Du vergleichst im ernst die Begnadigungen durch Biden (die von seinem Sohn war nicht gut - aber du hast vielleicht auch seine Begründung dazu gelesen) in den letzten Tagen mit den Begnadigungen durch Trump an seinem ersten Tag?
Dazu muss man das amerikanische Rechtssystem kennen. Wer die Taten der Kapitolerstürmer - die bewusst Tote in Kauf nahmen - mit der "Straftat von Hunter Biden gleichsetzt, hat seinen Kompass verloren.
Gegen den Sohn von US-Präsident Joe Biden ist Anklage erhoben worden. Hunter Biden wird vorgeworfen, bei einem Waffenkauf vor Jahren seine Drogenabhängigkeit verschwiegen zu haben.

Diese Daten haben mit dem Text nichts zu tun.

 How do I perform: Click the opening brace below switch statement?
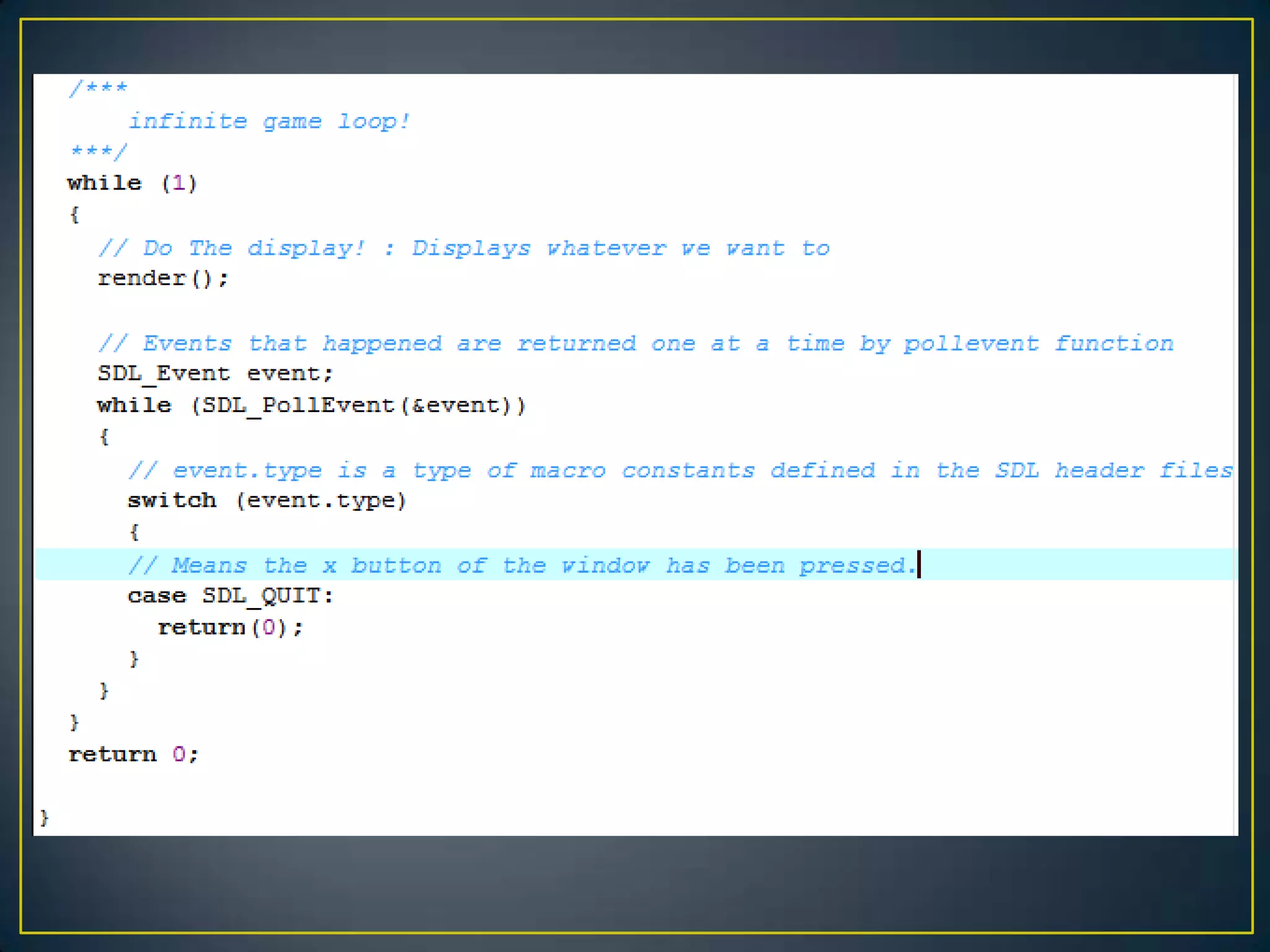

Der 53-Jährige soll 2018 den Revolver kurzzeitig besessen haben. Um den Colt kaufen zu können, soll er gegenüber dem Waffenhändler falsche Angaben gemacht haben.
Insgesamt umfasst die Anklage drei Punkte: eine Falschaussage beim Kauf, Falschaussagen gegenüber dem Händler und der Besitz einer Waffe trotz gesetzeswidrigen Drogengebrauchs. Als Höchststrafe sind zehn Jahre Haft möglich. Die Staatsanwaltschaft im Bundesstaat Delaware hatte allerdings zuvor bereits erklärt, dass bei ähnlichen Vergehen oft Strafen weit unter der Höchststrafe ausgesprochen werden.
Wenn man bedenkt, wer in den USA eine Waffe trägt - und wie verbreitet dies dort ist, ist die Begnadigung für dieses "Verbrechen" verständlich. Dass der Vater seinen Sohn dafür nicht für 10 Jahre im Gefängnis sehen wollte, kann ich durchaus nachvollziehen.